"Justice Kennedy Quietly Empowers Death Penalty Opponents," is David Menschel's post at the American Constitution Society's blog. He's a criminal defense attorney and President of the Vital Projects Fund. Here's the beginning of this must-read:
As the Supreme Court ends its October Term 2013 and heads off for summer recess, it is worth taking a closer look at one of the sleeper cases of the term, Hall v. Florida, a case about intellectual disability and the death penalty. Though Hall received only moderate attention in the press and was depicted as having limited practical reach, it contains significant new avenues for those who oppose the death penalty. The opinion, written by Justice Anthony Kennedy, contains small but important analytical shifts that, considering Kennedy’s role not only as the Court’s swing justice but also as the Court’s most vocal interpreter of the Eighth Amendment, could ultimately make it far easier for death penalty opponents to abolish the death penalty entirely.

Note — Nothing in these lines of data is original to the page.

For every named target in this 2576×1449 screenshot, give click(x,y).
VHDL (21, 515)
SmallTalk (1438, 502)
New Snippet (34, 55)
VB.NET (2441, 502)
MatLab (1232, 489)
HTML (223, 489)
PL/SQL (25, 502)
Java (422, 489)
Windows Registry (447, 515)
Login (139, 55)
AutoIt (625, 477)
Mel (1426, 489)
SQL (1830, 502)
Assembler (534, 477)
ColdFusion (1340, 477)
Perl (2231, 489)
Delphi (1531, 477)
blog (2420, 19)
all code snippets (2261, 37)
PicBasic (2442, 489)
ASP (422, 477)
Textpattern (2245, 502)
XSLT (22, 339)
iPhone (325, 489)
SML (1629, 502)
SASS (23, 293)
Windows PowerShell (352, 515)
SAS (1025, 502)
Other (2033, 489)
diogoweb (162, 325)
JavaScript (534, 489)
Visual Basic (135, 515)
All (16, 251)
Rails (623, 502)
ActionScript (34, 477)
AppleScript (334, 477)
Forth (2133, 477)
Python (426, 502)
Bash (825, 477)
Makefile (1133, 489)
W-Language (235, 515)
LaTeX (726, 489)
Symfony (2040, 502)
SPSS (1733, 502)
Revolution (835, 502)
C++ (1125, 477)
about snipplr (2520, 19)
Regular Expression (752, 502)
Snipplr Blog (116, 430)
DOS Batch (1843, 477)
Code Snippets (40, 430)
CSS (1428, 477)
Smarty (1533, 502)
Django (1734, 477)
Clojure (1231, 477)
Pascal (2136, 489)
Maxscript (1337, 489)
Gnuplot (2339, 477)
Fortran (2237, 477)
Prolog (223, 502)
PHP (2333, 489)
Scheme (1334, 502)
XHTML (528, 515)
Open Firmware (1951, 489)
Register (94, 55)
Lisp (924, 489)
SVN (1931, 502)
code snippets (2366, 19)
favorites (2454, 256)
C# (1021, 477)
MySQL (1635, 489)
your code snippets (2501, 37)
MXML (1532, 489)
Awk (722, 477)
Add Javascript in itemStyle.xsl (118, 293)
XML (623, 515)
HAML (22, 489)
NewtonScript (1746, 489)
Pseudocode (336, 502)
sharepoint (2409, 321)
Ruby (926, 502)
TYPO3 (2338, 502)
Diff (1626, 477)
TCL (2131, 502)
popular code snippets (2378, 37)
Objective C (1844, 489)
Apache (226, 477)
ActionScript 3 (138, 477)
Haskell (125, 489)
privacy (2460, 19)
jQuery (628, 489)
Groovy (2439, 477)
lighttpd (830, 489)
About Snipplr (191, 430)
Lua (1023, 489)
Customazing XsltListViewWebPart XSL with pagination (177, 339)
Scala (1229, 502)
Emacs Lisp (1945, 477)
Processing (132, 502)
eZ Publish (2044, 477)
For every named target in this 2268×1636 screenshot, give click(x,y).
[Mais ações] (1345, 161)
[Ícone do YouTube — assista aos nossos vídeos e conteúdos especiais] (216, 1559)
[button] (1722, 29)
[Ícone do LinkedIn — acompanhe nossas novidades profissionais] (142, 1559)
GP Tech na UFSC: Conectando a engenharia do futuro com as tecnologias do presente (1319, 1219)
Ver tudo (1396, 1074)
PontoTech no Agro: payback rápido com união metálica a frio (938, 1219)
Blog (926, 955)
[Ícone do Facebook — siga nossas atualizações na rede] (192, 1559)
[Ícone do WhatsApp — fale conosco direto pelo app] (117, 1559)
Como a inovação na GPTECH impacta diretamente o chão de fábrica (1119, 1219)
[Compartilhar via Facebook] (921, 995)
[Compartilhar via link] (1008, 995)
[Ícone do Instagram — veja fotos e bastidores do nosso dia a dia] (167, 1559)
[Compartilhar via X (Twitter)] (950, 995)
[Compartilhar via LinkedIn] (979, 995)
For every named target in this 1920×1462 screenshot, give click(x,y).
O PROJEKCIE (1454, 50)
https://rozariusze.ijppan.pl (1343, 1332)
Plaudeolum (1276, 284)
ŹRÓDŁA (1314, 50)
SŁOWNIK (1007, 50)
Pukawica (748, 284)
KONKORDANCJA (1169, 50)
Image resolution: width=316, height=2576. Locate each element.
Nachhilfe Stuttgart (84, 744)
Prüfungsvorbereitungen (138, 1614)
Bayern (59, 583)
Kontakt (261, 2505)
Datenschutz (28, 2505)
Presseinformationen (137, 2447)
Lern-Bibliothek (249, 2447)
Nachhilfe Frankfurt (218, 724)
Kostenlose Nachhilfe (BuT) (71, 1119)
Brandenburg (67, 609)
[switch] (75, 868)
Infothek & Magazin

On the surface at least, Hall strikes little new ground. It mostly clarifies the Supreme Court’s 2002 decision, Atkins v. Virginia, in which the Court ruled that the Constitution forbids the execution of the “mentally retarded” – people we now refer to as “intellectually disabled.” Atkins had largely left it to the states to determine which defendants fall into this category and therefore are exempt from the death penalty. Hall tells certain wayward states like Florida that in order to comply with Atkins, they must determine which defendants are intellectually disabled in a robust, less rigid way and in a manner that is consistent with medicine and science.